The output is the line containing "under Zaru Soba" plus every later line down to the end of the listing below, copied exactly. No pictures belong in it.
○ ○ ○
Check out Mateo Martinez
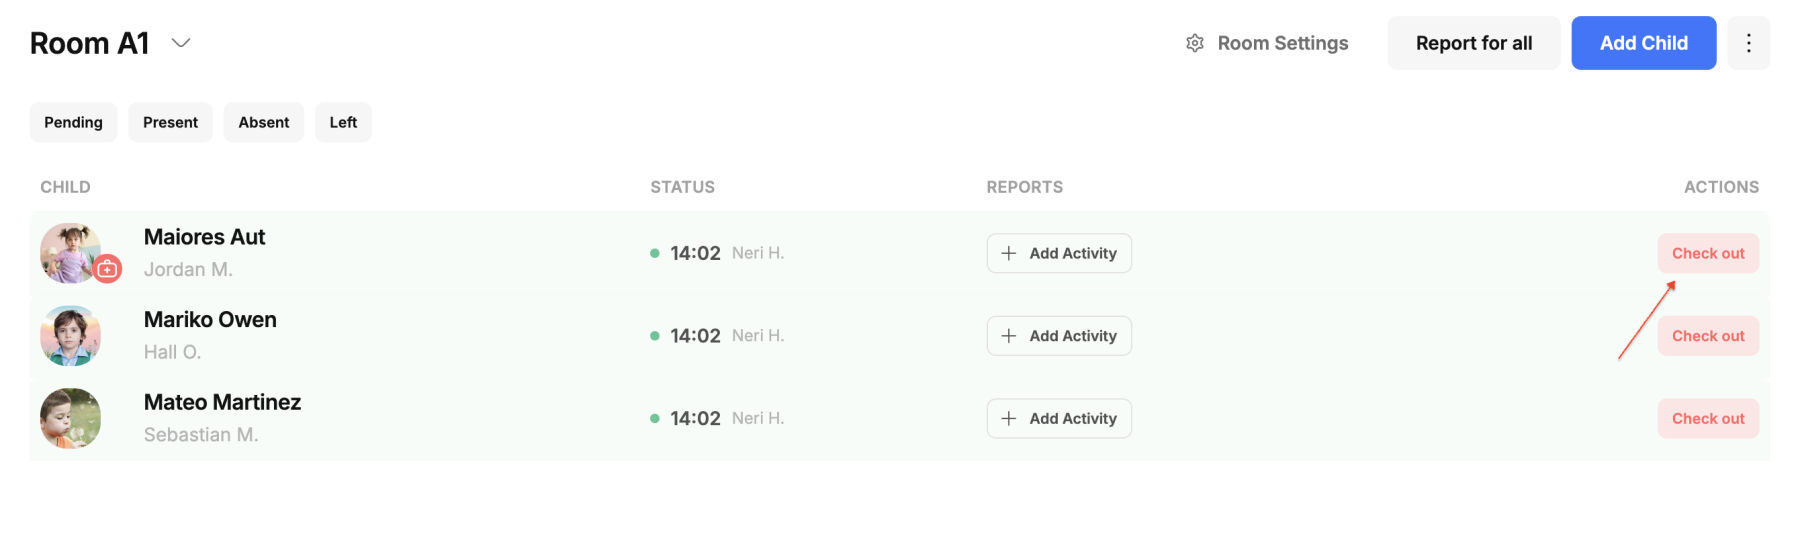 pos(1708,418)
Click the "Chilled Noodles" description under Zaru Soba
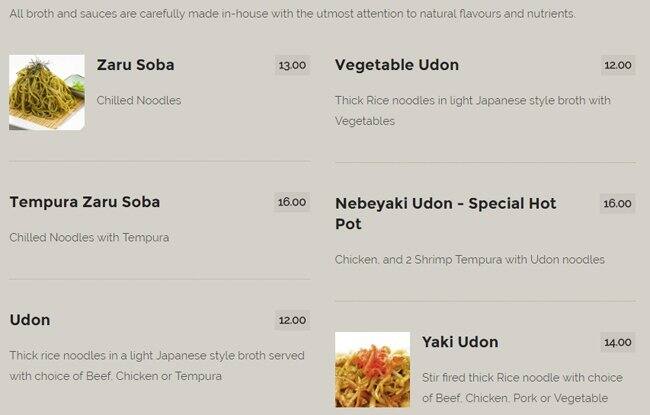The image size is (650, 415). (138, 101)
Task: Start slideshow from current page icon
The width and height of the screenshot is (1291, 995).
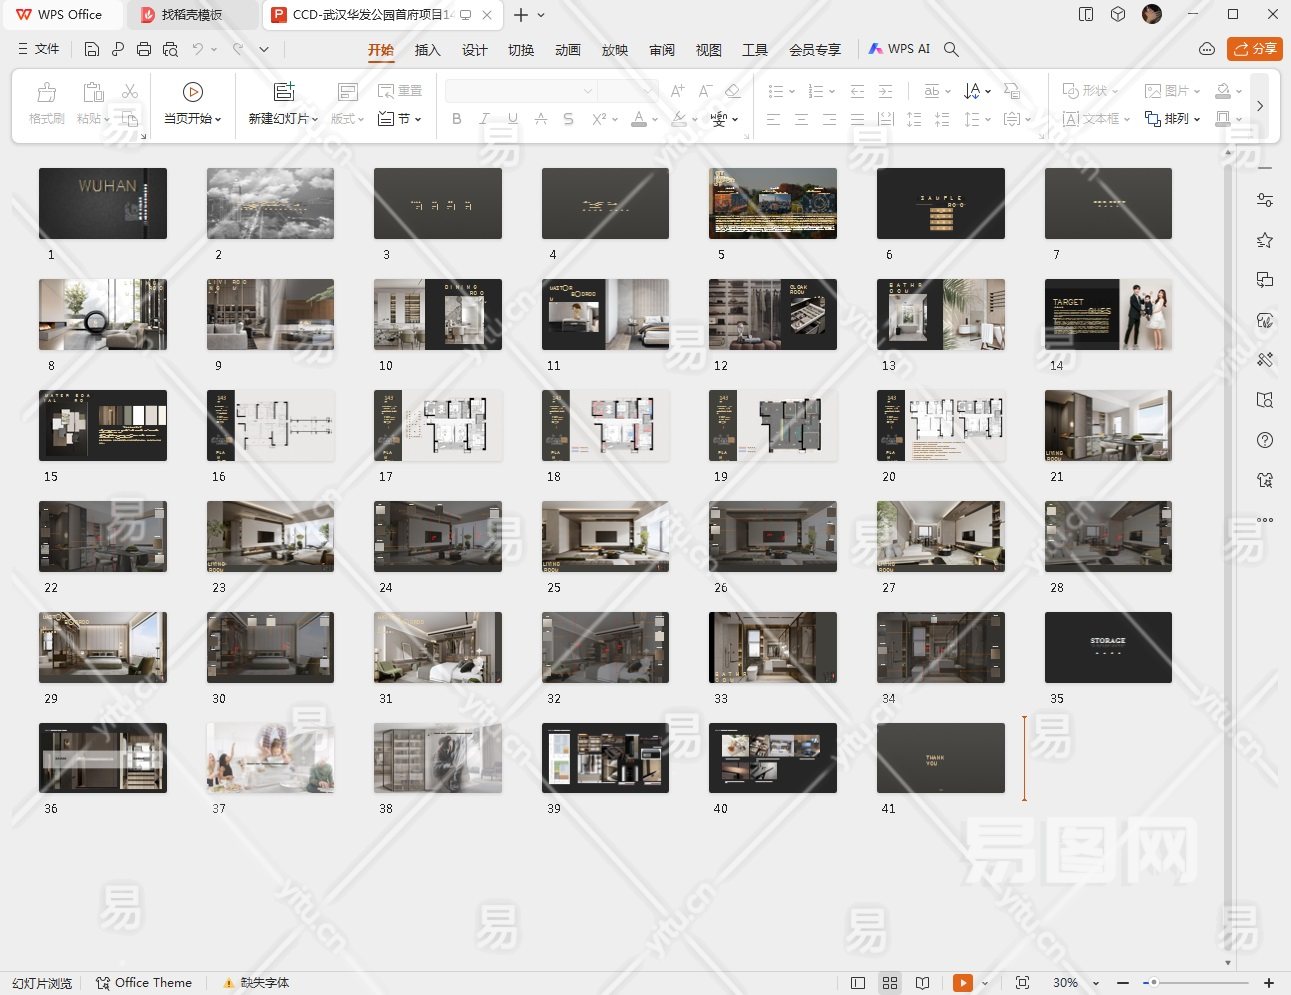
○ ○ ○
● **YOUR SOLUTION**
Click the "Chilled Noodles" description under Zaru Soba
The image size is (650, 415). (138, 101)
Task: Start slideshow from current page icon
The width and height of the screenshot is (1291, 995).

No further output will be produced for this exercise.